Tyler Lark, géographe à l’Université du Wisconsin-Madison, a grandi dans des fermes, travaillant dans la laiterie d’un voisin, vaguement conscient de la tension entre défricher des terres pour cultiver de la nourriture et préserver la nature. En tant qu’étudiant ingénieur travaillant sur des projets d’eau en Haïti, il a vu une version extrême de ce conflit : des forêts défrichées pour le bois de chauffage ou pour faire pousser des cultures, produisant l’érosion des sols, la dénudation de l’environnement et l’aggravation de la pauvreté. « Je pense que c’est cette expérience qui m’a dit : « Hé, l’utilisation des terres est importante », dit-il.
Il a décidé d’étudier comment les agriculteurs transforment les paysages par leurs décisions collectives de labourer les prairies, de défricher les arbres ou de drainer les zones humides – des décisions qui sont au cœur de certains des plus grands défis environnementaux de la planète, et qui suscitent également la controverse. Lark porte des cicatrices professionnelles après avoir récemment trébuché dans l’un des plus féroces de ces combats: le débat sur la culture des cultures utilisées pour fabriquer du carburant pour les voitures et les camions.
Il y a environ 15 ans, des incitations gouvernementales ont contribué à lancer un boom des biocarburants aux États-Unis. Les usines d’éthanol consomment aujourd’hui environ 130 millions de tonnes métriques de maïs chaque année. C’est environ un tiers de la récolte totale de maïs du pays, et la culture de ce maïs nécessite plus de 100 000 kilomètres carrés de terres. De plus, plus de 4 millions de tonnes métriques d’huile de soja sont transformées en carburant diesel chaque année, et ce nombre augmente rapidement.
Les scientifiques avertissent depuis longtemps que la production de biocarburants à cette échelle implique des coûts : elle réclame des terres qui pourraient autrement produire de la nourriture ou, alternativement, de l’herbe et des arbres qui capturent le carbone de l’air et fournissent un abri aux oiseaux et à d’autres animaux sauvages. Mais les agences gouvernementales, s’appuyant sur les résultats de modèles économiques, ont conclu que ces coûts seraient modestes et que le remplacement de l’essence par de l’éthanol ou du biodiesel aiderait à atteindre les objectifs de réduction des gaz à effet de serre.

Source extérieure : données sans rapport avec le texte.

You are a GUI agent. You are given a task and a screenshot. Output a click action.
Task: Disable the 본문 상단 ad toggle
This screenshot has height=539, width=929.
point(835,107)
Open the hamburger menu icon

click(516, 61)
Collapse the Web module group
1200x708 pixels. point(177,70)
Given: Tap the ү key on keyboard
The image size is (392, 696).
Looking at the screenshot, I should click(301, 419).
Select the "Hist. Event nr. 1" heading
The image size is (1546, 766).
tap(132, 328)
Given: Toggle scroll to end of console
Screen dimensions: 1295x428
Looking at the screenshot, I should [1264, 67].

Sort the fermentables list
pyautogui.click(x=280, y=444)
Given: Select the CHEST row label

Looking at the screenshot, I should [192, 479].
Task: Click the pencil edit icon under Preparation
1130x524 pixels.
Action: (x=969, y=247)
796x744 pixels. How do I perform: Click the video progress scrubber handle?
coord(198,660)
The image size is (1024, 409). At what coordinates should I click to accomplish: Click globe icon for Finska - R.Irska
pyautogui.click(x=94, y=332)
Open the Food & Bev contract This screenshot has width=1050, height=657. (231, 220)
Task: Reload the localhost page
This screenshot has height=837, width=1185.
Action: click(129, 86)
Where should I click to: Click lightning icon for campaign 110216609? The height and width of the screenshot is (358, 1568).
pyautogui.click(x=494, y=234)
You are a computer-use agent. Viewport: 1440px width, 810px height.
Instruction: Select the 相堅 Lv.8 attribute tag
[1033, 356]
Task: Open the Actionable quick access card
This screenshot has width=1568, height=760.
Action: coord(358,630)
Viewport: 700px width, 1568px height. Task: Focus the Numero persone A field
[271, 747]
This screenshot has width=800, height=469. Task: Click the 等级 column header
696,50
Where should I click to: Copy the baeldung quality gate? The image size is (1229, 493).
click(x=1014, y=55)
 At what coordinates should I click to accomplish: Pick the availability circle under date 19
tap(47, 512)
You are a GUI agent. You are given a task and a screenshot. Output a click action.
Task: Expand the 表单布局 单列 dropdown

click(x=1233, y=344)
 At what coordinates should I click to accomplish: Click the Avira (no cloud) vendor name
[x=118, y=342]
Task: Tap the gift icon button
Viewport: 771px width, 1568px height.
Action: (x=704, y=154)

Lark et un groupe de collègues ont récemment ravivé ce débat. Dans une étude de février 2022, ils ont conclu que la loi qui a déclenché le boom de l’éthanol a persuadé les agriculteurs de planter du maïs sur des millions d’acres de terres qui seraient autrement restées des prairies. Les écologistes craignaient depuis longtemps que la production de biocarburants ne conduise à la déforestation à l’étranger ; cet article a montré qu’un phénomène similaire se produisait aux États-Unis.
Cette conversion des terres, ont conclu les scientifiques, aurait libéré de grandes quantités de dioxyde de carbone et d’autres gaz à effet de serre dans l’air et rend l’éthanol tout aussi mauvais pour le climat que l’essence qu’il est censé remplacer.
Les agriculteurs et les groupes de commerce de biocarburants se sont déchaînés contre ces découvertes et contre Lark lui-même. Une association de l’industrie des biocarburants a exigé que lui et l’un de ses coauteurs soient exclus d’un groupe d’experts gouvernemental sur les carburants renouvelables.
Le différend est survenu à un moment où les événements mondiaux ont mis à nu les compromis des biocarburants. Moins de deux semaines après la parution de l’article de Lark, la Russie a envahi l’Ukraine, provoquant une flambée des prix de la nourriture et du carburant, qui étaient déjà rares et chers en raison de la pandémie. Les partisans des biocarburants ont appelé à des incitations pour mélanger plus d’éthanol dans l’essence afin de faire baisser les prix de l’essence. Les défenseurs de la faim réclament moins la production de biocarburants, afin de libérer des terres pour cultiver plus de nourriture. Et les écosystèmes naturels continuent de disparaître.